GIVEN REQUEST: Copy the data below verbatim, beginning at the line that contains "Task: Select CAM3 on the Preview bus" and continuing through the line that contains "pos(256,387)", with both of those lines included.

GIVEN DATA:
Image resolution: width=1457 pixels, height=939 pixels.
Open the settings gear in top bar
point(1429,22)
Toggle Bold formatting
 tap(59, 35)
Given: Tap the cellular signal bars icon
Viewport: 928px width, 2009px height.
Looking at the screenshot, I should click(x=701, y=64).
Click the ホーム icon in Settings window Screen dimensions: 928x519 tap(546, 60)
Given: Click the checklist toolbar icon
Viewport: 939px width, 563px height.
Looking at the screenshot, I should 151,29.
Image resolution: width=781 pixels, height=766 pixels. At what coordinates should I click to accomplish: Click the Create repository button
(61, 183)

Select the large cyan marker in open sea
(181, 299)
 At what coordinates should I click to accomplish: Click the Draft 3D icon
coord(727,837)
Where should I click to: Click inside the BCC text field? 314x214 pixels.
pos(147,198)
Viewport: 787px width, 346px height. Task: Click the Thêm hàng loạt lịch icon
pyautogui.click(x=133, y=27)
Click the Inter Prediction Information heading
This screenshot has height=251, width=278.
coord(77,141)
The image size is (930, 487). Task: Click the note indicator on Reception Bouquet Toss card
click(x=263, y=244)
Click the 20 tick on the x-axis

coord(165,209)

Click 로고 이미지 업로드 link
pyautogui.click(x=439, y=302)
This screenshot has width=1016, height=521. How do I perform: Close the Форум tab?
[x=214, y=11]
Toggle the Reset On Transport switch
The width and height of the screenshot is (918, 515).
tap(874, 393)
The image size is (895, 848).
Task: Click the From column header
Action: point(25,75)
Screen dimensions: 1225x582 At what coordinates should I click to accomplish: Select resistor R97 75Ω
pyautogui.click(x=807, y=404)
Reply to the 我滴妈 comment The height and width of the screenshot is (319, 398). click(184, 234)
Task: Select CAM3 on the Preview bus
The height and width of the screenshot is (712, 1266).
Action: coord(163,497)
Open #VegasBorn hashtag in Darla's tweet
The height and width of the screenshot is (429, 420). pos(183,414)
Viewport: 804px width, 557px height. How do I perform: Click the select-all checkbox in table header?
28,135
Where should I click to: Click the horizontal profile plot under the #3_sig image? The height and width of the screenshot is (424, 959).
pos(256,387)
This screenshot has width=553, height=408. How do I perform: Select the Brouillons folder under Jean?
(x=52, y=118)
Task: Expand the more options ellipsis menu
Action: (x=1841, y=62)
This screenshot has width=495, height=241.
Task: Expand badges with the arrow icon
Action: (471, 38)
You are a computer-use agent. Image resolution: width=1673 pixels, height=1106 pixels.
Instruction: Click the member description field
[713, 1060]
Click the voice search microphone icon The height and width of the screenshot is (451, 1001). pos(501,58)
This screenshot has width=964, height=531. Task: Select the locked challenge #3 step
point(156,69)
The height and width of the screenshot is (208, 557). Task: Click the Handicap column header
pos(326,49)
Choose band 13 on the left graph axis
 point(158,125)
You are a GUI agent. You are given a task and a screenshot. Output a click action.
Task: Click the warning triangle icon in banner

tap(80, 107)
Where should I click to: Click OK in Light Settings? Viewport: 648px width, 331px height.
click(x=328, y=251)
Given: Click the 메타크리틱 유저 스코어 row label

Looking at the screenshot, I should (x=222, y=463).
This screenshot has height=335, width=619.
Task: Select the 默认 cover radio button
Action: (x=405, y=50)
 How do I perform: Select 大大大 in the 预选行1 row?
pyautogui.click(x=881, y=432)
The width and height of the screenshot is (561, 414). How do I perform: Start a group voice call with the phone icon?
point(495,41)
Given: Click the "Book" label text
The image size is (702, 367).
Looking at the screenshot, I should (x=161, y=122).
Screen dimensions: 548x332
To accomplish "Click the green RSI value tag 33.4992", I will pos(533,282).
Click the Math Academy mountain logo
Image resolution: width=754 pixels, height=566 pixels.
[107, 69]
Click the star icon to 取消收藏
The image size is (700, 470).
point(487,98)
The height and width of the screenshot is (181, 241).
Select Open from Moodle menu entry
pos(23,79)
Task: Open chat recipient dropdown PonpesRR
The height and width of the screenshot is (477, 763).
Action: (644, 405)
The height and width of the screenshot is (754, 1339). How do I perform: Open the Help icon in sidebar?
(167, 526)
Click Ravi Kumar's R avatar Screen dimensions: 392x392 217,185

WRITTEN RESPONSE:
Task: Select CAM3 on the Preview bus
The height and width of the screenshot is (712, 1266).
Action: coord(163,497)
Open #VegasBorn hashtag in Darla's tweet
The height and width of the screenshot is (429, 420). pos(183,414)
Viewport: 804px width, 557px height. How do I perform: Click the select-all checkbox in table header?
28,135
Where should I click to: Click the horizontal profile plot under the #3_sig image? The height and width of the screenshot is (424, 959).
pos(256,387)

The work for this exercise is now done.